** Exercise **
Continue the review of the novel Housebound, picking up right after its final sentence.

** Provided passage **
************

Monday, October 12, 2015

Housebound by Elizabeth Gentry

Title: Housebound
Author: Elizabeth Gentry
Type: Novel
Genre: Fiction
Series: No
Pages: 235
Copyright: 2013
Publisher: Lake Forest College Press
Rating: 3 out of 5

Summary:
Elizabeth Gentry’s debut, Housebound, is a novel like no other: a disquieting and interior fairy-tale adventure through one family’s secrets and lies. Maggie, the eldest daughter, is preparing to leave the house in which she’s lived, worked, and been educated her whole life: a life led seemingly without contact with the outside world, save in the form of weekly trips to the library for the stories that are the only escape for Maggie and her eight brothers and sisters. Maggie’s seeming estrangement from the most familiar details of her life give the novel an almost Kafkaesque feel, as if Kafka had been born an Appalachian woman.

Feelings:
Housebound is not your typical novel. At first I thought it was a young adult novel, the narrator is nineteen, but now I'm not sure I would call it young adult. It has a darker side than most young adult. There is a more literary side to it as well that isn't present in most young adult novels.

************

** Source data **
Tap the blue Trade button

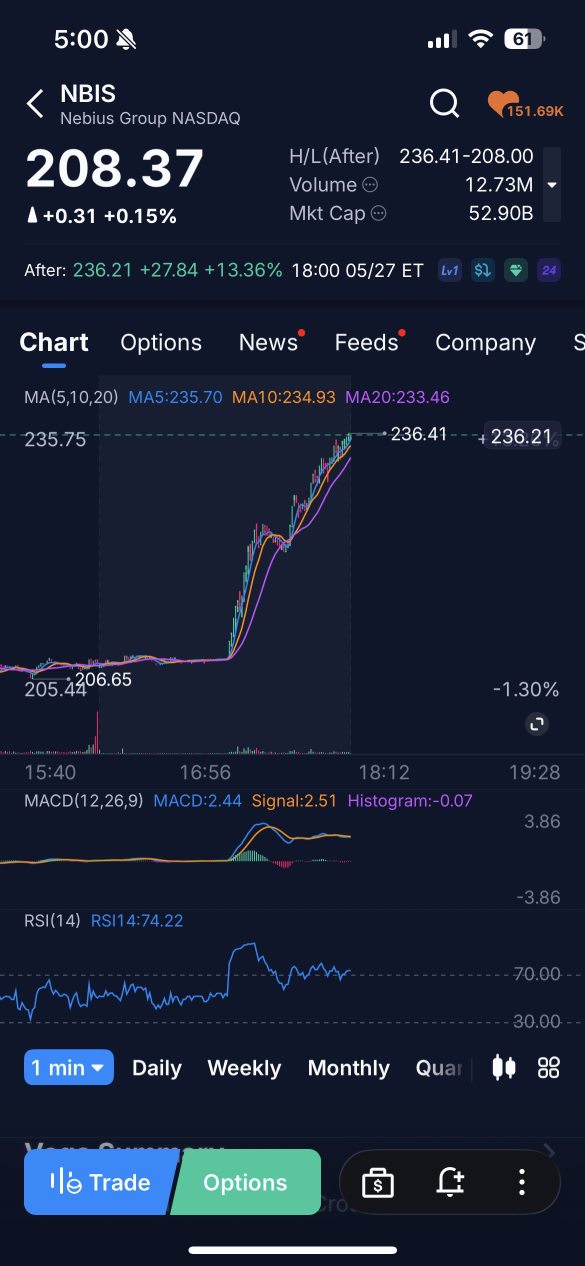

************

** Result for this task **
This was a odd story about a young woman preparing to leave home and her discoveries as she is finally freed from the rules of her family and able to see the world around her. She remembers a forgotten childhood full of strange occurrences that she didn't understand at the time and this ignored. Behind all of the strangeness is a secret and that secret is hinted at from the very beginning he see the aftermath and distraction the secret has caused for the family but it is only slowly revealed to us. 

This is a book I would recommend to just anyone. It did hold my interest, however, because the story is mostly in remembering it was slow at times. This story wants reader that is enjoys lyric writing and methodical pacing.